All the other little things add up, too…even the size of the cheese and whether they use margin or butter.
Case Study:
I always tried to make hot dogs at home and wanted to duplicate the ball park flavor. I had the buns, the dogs and the very same rolls used at the ball park. Mustard? Easy…it’s French’s. I have the same ingredients, but it was missing something. If we had a ball parkk hot dog vendor hand us a dog with mustard, it was a classic ball park experience. If we did it at home, it was a dud.
We used to think that maybe the atmosphere changed the taste. Then we got down to eliminated all the variables. The two elusive variables that we eliminated sealed the deal:
A proper hot dog wrapper and mustard that is warm. Success! The wrapper and the warm mustard did it. The wrapper seems to prep the roll/bun just right, and at home we never have mustard that is sitting in an open air arena reaching 90 degrees! But we did it.
Related note: some home made pizzas will benefit greatly from having all the ingredients quite warm during prep (like they’d be in a pizza shop) and the whole pizza will taste like your favorite take out pizza if you can get it to sit in a proper cardboard pizza box for 30 mins!
The other thing I’d add: timing. It’s a mistake to toast your English muffin first because by the time the other ingredients are ready, that muffin is cold. Having everything hot at the same moment and assembling it makes a difference. McD’s had timers and routines that allowed the workers to get this right.
True dat. So your other poor ingredients are sitting there waiting on the muffin instead…
I never realized how hard it was to have everything hot simultaneously for multiple dishes (something like Thanksgiving) till I moved out and had to do it myself. Thank God for the microwave, though it didn’t help our ancestors.

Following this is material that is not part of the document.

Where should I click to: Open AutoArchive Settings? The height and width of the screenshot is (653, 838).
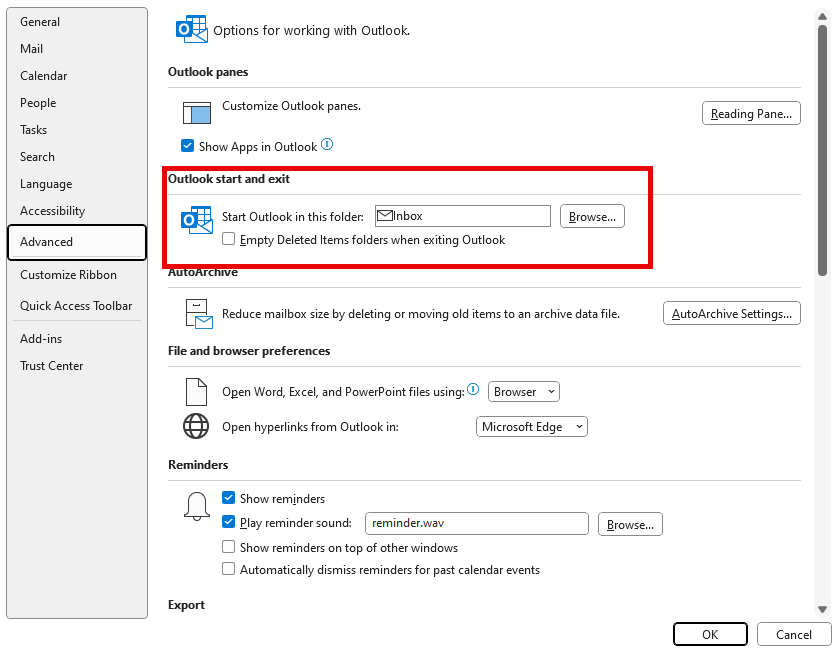point(731,312)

The McD’s I worked at in college had microwave ovens they’d put the sandwiches in for a few(<10) seconds usually. They were called “queuing ovens” and the full time staff was in denial[sup]*[/sup] about them being microwaves. Something about McD’s trying to maintain the reputation that they didn’t use microwaves. That was true enough for the most part, but if you’ve had your meat in a warming bin, keeping it just warm enough to retard bacterial growth, but cool enough to keep it from drying out too quickly, it isn’t hot enough for most people to consider it “hot food.” So they’ll throw it in the microwave(sealed in the wrapper) for a few seconds. That time further steams everything, melts the cheese, and finishes warming the meat, so you get it as if it was fresh off the griddle instead of pulled out of a warming bin.

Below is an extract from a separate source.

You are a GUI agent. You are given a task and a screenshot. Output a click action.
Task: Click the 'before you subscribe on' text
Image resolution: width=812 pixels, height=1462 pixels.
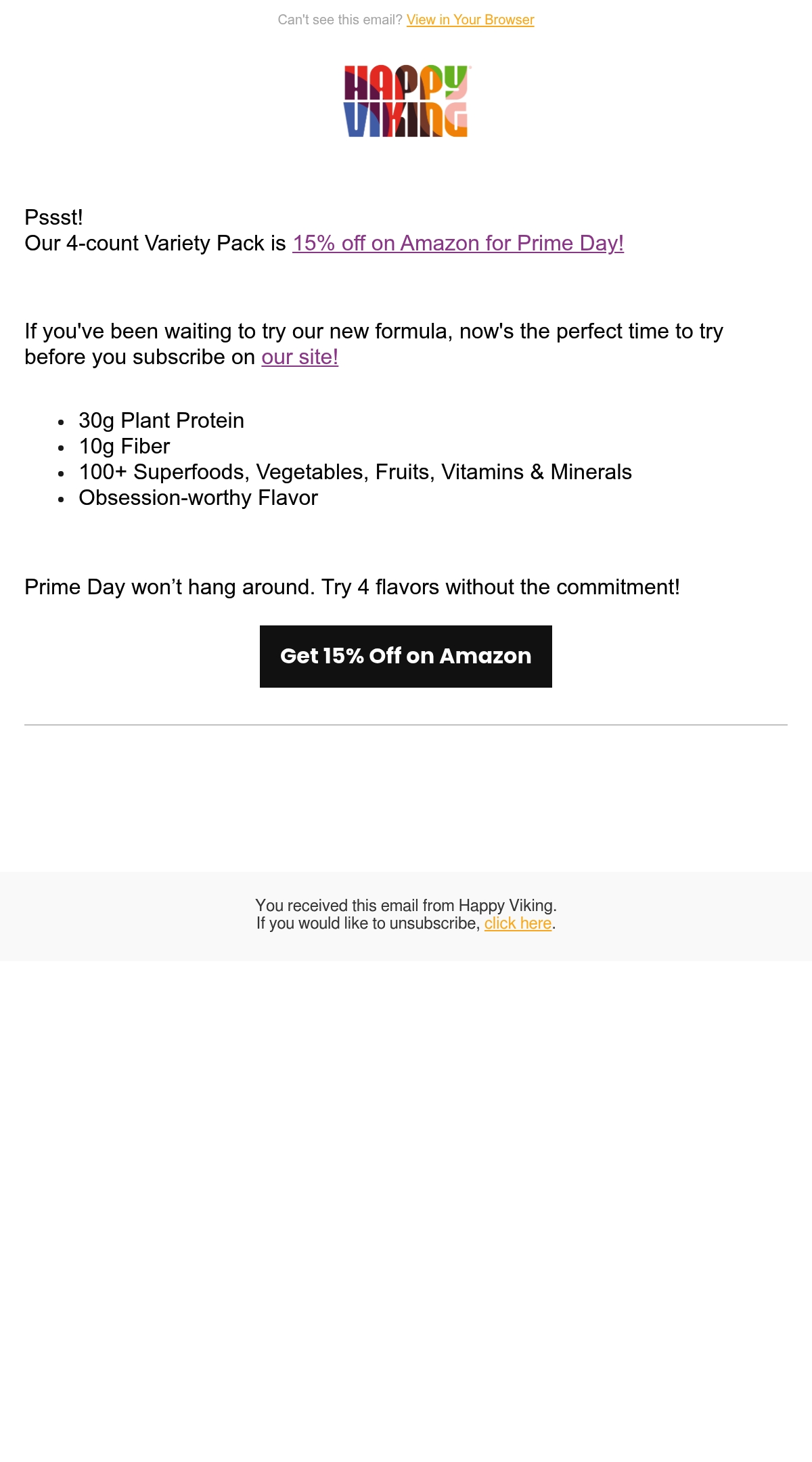click(x=140, y=357)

The time one of the “queing ovens” stopped working and they called the local appliance repair shop to come out and look at them sticks in my mind. The repair guys were looking at it and saying “ok, we’ll look at the microwave generator and see if it’s working” and the assistant manager was saying “It’s NOT a microwave! It’s a QUEUING OVEN!” whereupon the appliance repairman was thoroughly confused “I don’t know how to fix a ‘queuing oven’ I only know how to fix microwave ovens. It looks like a microwave to me.” “No, a microwave cooks stuff from the inside out, a queuing oven cooks stuff from the outside in.”(Not sure where she came up with that by the way.) “Well, if it ain’t a microwave, I can’t fix it.”